I'm not sure if we are talking about the same situation? Did you read that the manager said that this happened before? "He said that the servers had previously been warned about leaving offensive comments in the system. "They always do that. I've told them so many times," Cheng said. "And they did it again." He's weighing whether someone needs to be fired over the incident."

2 people were directly culpable. Their manager said they have been doing this constantly, and now they are finally getting their hours cut (after a story in a newspaper with a large following). The owner now has to deal with this report, and the resulting firestorm. He has a few choices: 1) Fire nobody, and just apologize 2) Fire the servers, while keeping the manager in place, and thereby standing by inept management 3) Fire the servers and the managers, apologize and keep the daughter around 4) Be so absolutely disgusted by the incident, fire all 4 of them, hire a consultant to prevent this from happening again. Everyone certainly can have their opinion on the way this situation should have been handled. You think 1 (or maybe even 1 without the apology). I think 4. 

Anyway, simple decency prevents me from keeping an employee that writes down insulting things about a customer, directly hands it to that customer, who has been warned about it in the past. Seems continually strange to defend the employees for continuing an action that can be quite damaging to a company's overall perception. I guess we have different management styles. And that's okay! Agree to disagree!
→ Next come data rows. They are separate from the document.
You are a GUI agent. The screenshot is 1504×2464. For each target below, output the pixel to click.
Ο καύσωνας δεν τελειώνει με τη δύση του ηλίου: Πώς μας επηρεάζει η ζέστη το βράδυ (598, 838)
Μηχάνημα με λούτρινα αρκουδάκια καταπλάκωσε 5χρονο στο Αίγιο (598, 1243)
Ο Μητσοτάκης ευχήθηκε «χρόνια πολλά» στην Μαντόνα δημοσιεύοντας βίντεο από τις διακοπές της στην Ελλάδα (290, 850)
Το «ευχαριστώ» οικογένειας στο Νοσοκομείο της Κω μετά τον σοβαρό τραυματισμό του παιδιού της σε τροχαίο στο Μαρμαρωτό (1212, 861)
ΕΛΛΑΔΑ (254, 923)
I'm not saying the restaurant was being run in the most perfect manner.  But I've been there many times and I've always had courteous and timely service.  So they were doing something right. 

As for Chang's options - he could've done 1 or maybe 2 without the published article.  Once the article came out, he had no choice but to do 3, but he did 4 for P.R. purposes.  Privately he's probably cursing the tiny pecker and Wapo.  As for firing the servers, I said in my first post I'd fire them for their stupidity (letting the insult reach the customer in writing with no possibility of denial is incredibly careless).  I just hate the fact that 4 people were fired to appease a jackass (and lots of nasty Wapo commenters), all because Carman decides to pick up this story.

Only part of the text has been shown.